The announcement resolves for now questions about whether and how the tariff would be imposed on June 10. Nicole Bivens Collinson, president of international trade and government relations for trade and customs law firm Sandler, Travis & Rosenberg, was quoted in a Yahoo Finance article as stating that U.S. Customs and Border Protection had been given “no instructions from the White House” on how to reprogram its computers and make the other changes necessary to start collecting tariffs on goods that have been duty-free for decades under NAFTA.
Lenny Feldman, a customs attorney with ST&R who serves on CBP’s commercial operations advisory committee, added in a CNN article that there were also questions about how exactly the tariffs will be applied; e.g., whether the value of U.S. components in goods manufactured in Mexico would be subject to or excluded from the tariffs.
Customs brokers said in a June 5 letter that it would be “impossible to comply” with the new tariff “as the mechanisms of compliance are not available between now and June 10, or even before the increase planned for July 1.” For example, the CNN article noted, “many importers don’t have accounts to pay tariffs” and CBP has “warned of growing backlogs of up to three weeks for new applicants.” As a result, the brokers requested that the tariffs be postponed “until CBP can develop the procedures by which importers and brokers can reasonably pay them.”

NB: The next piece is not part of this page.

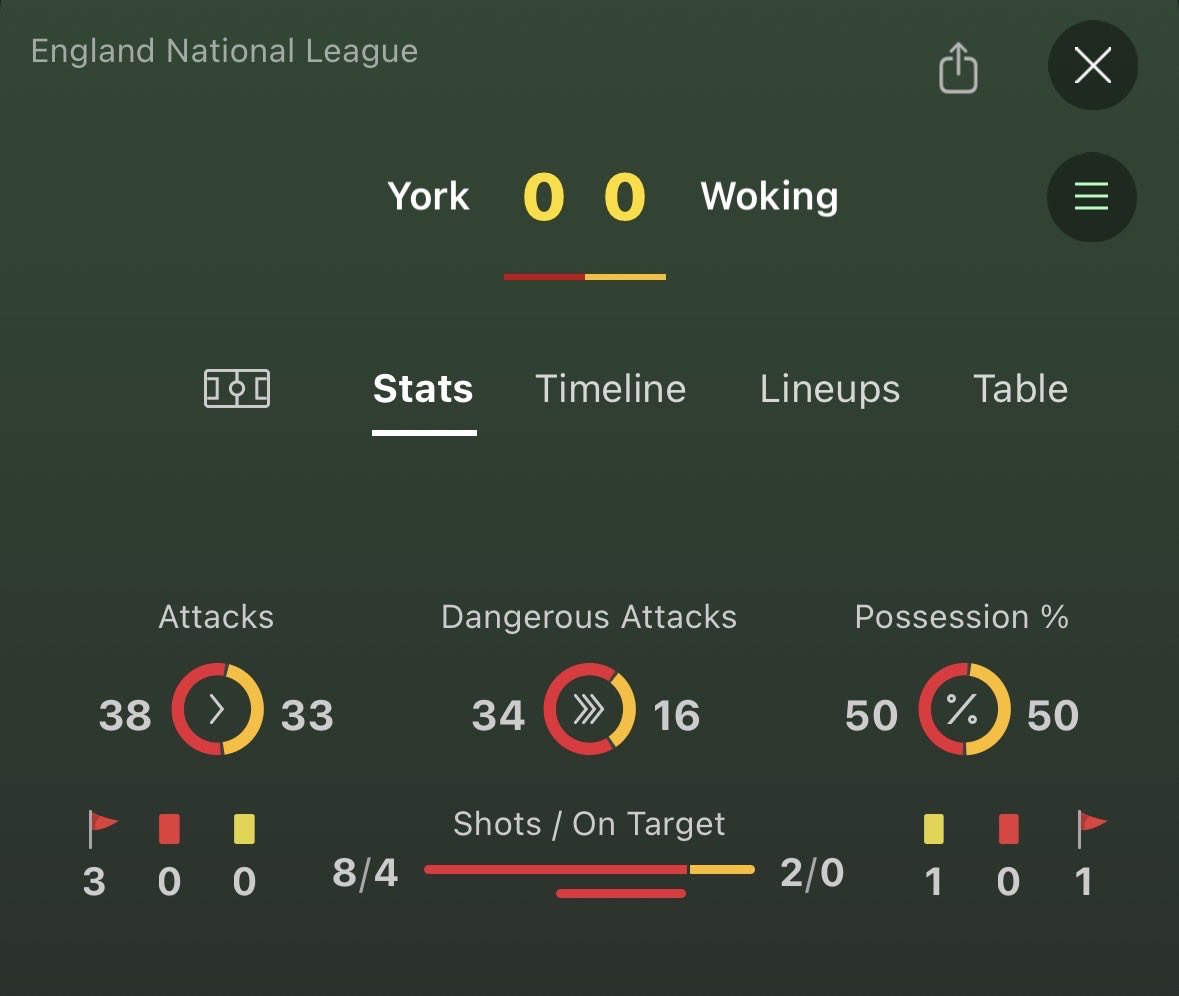
Task: Select the Table tab
Action: tap(1020, 389)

In addition, there is growing congressional opposition to the Mexico tariffs and lawmakers are considering measures to prevent them. Senate Finance Committee Chairman Chuck Grassley, R-Iowa, said the tariffs are “a misuse of presidential tariff authority and counter to congressional intent.” Senate Finance Ranking Member Ron Wyden, D-Ore., added that the tariffs will be “paid by American consumers” and that “the retaliation we should expect from Mexico will harm American workers.” House Ways and Means Committee Chairman Richard Neal, D-Mass., said he would introduce a resolution of disapproval if Trump declares a national emergency to justify the tariffs, and press sources indicate that there appears to be growing support behind such an effort.